== Segment start ==
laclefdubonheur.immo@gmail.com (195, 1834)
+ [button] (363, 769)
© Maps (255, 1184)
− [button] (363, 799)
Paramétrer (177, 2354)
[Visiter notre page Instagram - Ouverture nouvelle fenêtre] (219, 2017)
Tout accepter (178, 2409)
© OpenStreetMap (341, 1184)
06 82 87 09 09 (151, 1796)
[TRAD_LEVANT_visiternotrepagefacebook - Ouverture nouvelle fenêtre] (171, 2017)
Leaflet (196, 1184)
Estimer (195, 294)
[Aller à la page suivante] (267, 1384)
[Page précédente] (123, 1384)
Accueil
== Segment end ==
### [ABOUT THIS TASK]
What you return should consist solely of the lines from the one containing "[Visiter notre page" through the end of the entries above, reproduced exactly.

### [WRITTEN ANSWER]
[Visiter notre page Instagram - Ouverture nouvelle fenêtre] (219, 2017)
Tout accepter (178, 2409)
© OpenStreetMap (341, 1184)
06 82 87 09 09 (151, 1796)
[TRAD_LEVANT_visiternotrepagefacebook - Ouverture nouvelle fenêtre] (171, 2017)
Leaflet (196, 1184)
Estimer (195, 294)
[Aller à la page suivante] (267, 1384)
[Page précédente] (123, 1384)
Accueil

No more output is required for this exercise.